## Exercise description:
Reproduce every line of the listing below, unchanged and in the same order.

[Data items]

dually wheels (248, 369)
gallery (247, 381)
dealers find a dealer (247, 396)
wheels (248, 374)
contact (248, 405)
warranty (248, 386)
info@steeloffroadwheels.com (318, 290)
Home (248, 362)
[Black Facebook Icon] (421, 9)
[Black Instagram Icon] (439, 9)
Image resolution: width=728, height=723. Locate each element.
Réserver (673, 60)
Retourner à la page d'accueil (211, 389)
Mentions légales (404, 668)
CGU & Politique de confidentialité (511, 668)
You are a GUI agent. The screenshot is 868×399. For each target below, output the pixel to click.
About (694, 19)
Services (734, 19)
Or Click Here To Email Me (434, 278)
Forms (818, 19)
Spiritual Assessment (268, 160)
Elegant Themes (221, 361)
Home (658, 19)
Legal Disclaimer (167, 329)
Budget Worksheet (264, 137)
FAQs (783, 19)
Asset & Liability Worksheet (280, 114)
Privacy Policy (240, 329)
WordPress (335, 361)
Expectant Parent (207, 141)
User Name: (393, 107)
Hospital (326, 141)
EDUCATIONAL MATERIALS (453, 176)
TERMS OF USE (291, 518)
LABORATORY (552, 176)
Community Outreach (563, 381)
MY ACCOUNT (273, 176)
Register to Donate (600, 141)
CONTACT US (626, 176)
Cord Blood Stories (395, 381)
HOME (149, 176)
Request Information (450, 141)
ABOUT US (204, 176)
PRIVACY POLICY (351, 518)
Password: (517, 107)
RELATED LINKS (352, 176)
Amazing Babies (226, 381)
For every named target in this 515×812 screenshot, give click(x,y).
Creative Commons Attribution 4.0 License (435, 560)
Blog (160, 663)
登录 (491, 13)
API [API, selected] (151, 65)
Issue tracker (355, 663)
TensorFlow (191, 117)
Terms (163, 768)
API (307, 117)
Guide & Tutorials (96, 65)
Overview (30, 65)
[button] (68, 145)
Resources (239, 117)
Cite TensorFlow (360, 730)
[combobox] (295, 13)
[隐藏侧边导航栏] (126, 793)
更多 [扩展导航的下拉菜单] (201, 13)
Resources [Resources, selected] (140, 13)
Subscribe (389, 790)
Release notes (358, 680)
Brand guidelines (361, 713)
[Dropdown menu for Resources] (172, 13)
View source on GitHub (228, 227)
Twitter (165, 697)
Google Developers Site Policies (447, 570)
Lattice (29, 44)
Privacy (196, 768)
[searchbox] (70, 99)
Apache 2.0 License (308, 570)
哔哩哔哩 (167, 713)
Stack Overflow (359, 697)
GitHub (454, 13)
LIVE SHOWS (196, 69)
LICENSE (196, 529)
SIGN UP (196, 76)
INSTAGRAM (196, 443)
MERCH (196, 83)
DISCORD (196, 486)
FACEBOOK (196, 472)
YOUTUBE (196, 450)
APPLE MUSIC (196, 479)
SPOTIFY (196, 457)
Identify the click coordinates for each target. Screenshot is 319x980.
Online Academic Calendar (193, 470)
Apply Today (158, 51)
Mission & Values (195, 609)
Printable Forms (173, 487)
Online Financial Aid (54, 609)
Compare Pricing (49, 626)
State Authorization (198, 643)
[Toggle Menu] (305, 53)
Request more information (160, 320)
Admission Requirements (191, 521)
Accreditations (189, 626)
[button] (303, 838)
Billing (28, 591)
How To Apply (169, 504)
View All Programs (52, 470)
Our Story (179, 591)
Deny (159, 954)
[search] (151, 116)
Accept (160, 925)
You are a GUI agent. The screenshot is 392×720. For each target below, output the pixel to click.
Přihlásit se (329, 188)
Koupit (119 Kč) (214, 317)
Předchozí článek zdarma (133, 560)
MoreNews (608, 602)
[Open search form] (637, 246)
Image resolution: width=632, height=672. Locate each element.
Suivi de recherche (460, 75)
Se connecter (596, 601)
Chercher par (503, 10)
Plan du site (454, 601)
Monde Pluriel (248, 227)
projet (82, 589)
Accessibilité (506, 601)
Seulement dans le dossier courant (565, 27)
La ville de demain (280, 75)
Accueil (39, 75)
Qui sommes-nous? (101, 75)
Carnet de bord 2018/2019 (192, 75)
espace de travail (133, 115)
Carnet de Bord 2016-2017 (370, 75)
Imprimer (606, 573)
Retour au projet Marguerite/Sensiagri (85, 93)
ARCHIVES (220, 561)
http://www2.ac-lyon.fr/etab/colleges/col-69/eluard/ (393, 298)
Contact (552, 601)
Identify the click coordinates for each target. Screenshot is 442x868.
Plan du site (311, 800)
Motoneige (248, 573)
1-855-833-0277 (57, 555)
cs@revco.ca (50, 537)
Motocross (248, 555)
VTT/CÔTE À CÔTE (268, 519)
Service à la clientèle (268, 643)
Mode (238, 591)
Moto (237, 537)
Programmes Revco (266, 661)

## Full response:
dually wheels (248, 369)
gallery (247, 381)
dealers find a dealer (247, 396)
wheels (248, 374)
contact (248, 405)
warranty (248, 386)
info@steeloffroadwheels.com (318, 290)
Home (248, 362)
[Black Facebook Icon] (421, 9)
[Black Instagram Icon] (439, 9)
Image resolution: width=728, height=723. Locate each element.
Réserver (673, 60)
Retourner à la page d'accueil (211, 389)
Mentions légales (404, 668)
CGU & Politique de confidentialité (511, 668)
You are a GUI agent. The screenshot is 868×399. For each target below, output the pixel to click.
About (694, 19)
Services (734, 19)
Or Click Here To Email Me (434, 278)
Forms (818, 19)
Spiritual Assessment (268, 160)
Elegant Themes (221, 361)
Home (658, 19)
Legal Disclaimer (167, 329)
Budget Worksheet (264, 137)
FAQs (783, 19)
Asset & Liability Worksheet (280, 114)
Privacy Policy (240, 329)
WordPress (335, 361)
Expectant Parent (207, 141)
User Name: (393, 107)
Hospital (326, 141)
EDUCATIONAL MATERIALS (453, 176)
TERMS OF USE (291, 518)
LABORATORY (552, 176)
Community Outreach (563, 381)
MY ACCOUNT (273, 176)
Register to Donate (600, 141)
CONTACT US (626, 176)
Cord Blood Stories (395, 381)
HOME (149, 176)
Request Information (450, 141)
ABOUT US (204, 176)
PRIVACY POLICY (351, 518)
Password: (517, 107)
RELATED LINKS (352, 176)
Amazing Babies (226, 381)
For every named target in this 515×812 screenshot, give click(x,y).
Creative Commons Attribution 4.0 License (435, 560)
Blog (160, 663)
登录 (491, 13)
API [API, selected] (151, 65)
Issue tracker (355, 663)
TensorFlow (191, 117)
Terms (163, 768)
API (307, 117)
Guide & Tutorials (96, 65)
Overview (30, 65)
[button] (68, 145)
Resources (239, 117)
Cite TensorFlow (360, 730)
[combobox] (295, 13)
[隐藏侧边导航栏] (126, 793)
更多 [扩展导航的下拉菜单] (201, 13)
Resources [Resources, selected] (140, 13)
Subscribe (389, 790)
Release notes (358, 680)
Brand guidelines (361, 713)
[Dropdown menu for Resources] (172, 13)
View source on GitHub (228, 227)
Twitter (165, 697)
Google Developers Site Policies (447, 570)
Lattice (29, 44)
Privacy (196, 768)
[searchbox] (70, 99)
Apache 2.0 License (308, 570)
哔哩哔哩 (167, 713)
Stack Overflow (359, 697)
GitHub (454, 13)
LIVE SHOWS (196, 69)
LICENSE (196, 529)
SIGN UP (196, 76)
INSTAGRAM (196, 443)
MERCH (196, 83)
DISCORD (196, 486)
FACEBOOK (196, 472)
YOUTUBE (196, 450)
APPLE MUSIC (196, 479)
SPOTIFY (196, 457)
Identify the click coordinates for each target. Screenshot is 319x980.
Online Academic Calendar (193, 470)
Apply Today (158, 51)
Mission & Values (195, 609)
Printable Forms (173, 487)
Online Financial Aid (54, 609)
Compare Pricing (49, 626)
State Authorization (198, 643)
[Toggle Menu] (305, 53)
Request more information (160, 320)
Admission Requirements (191, 521)
Accreditations (189, 626)
[button] (303, 838)
Billing (28, 591)
How To Apply (169, 504)
View All Programs (52, 470)
Our Story (179, 591)
Deny (159, 954)
[search] (151, 116)
Accept (160, 925)
You are a GUI agent. The screenshot is 392×720. For each target below, output the pixel to click.
Přihlásit se (329, 188)
Koupit (119 Kč) (214, 317)
Předchozí článek zdarma (133, 560)
MoreNews (608, 602)
[Open search form] (637, 246)
Image resolution: width=632, height=672. Locate each element.
Suivi de recherche (460, 75)
Se connecter (596, 601)
Chercher par (503, 10)
Plan du site (454, 601)
Monde Pluriel (248, 227)
projet (82, 589)
Accessibilité (506, 601)
Seulement dans le dossier courant (565, 27)
La ville de demain (280, 75)
Accueil (39, 75)
Qui sommes-nous? (101, 75)
Carnet de bord 2018/2019 (192, 75)
espace de travail (133, 115)
Carnet de Bord 2016-2017 (370, 75)
Imprimer (606, 573)
Retour au projet Marguerite/Sensiagri (85, 93)
ARCHIVES (220, 561)
http://www2.ac-lyon.fr/etab/colleges/col-69/eluard/ (393, 298)
Contact (552, 601)
Identify the click coordinates for each target. Screenshot is 442x868.
Plan du site (311, 800)
Motoneige (248, 573)
1-855-833-0277 (57, 555)
cs@revco.ca (50, 537)
Motocross (248, 555)
VTT/CÔTE À CÔTE (268, 519)
Service à la clientèle (268, 643)
Mode (238, 591)
Moto (237, 537)
Programmes Revco (266, 661)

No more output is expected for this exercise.